Comparing HY 2019 to HY 2018, we observed the following key items of note:

  • Revenue from contracts with customers: During the period under review, Revenue from contracts with customers ramped up 47% year-on-year on the back of a 95% increase in retainership fees, as well as increases experienced in revenue from register maintenance (17%) and the considerable appreciation of the income from our Digital Technology (16,035%) operations.
  • Profit before Taxation: PBT as at HY 2019 increased by 6% as against that of HY 2018 due to a 76% year-on-year reduction in Finance Cost, as a result, our borrowing which was paid down in Q1 2019.
  • Returns on Average Assets: A year-on-year analysis of this showed that we were able to effectively utilize our assets to generate more returns compared to HY 2018 where we saw the metric print at 8% against the 10% recorded in HY 2019.
  • Interest Income: Within the review period, interest income was dragged down 28% as a result of the loan pays off and decline in interest on T-bills and bonds, which was due to the fall in the interest rate on T-bills and government bonds.

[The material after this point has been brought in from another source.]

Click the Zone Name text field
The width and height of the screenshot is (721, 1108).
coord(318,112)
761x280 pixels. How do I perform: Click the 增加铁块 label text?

Mr. Obong Idiong MD/CEO further reiterated that; “While the global economic landscape is faced with the impacts of the escalating trade wars, and domestic business activities slowly picking up pace after the general elections in Q1 2019, we are focused on creating optimal value to our clients and other stakeholders”. ‘

Notice of HY 2019 Analyst Parley and Product launch: Sequel to the release of our HY 2019 result, we would be hosting an Analyst Parley event for all our stakeholders and Analysts, Further information would be circulated to all in due course.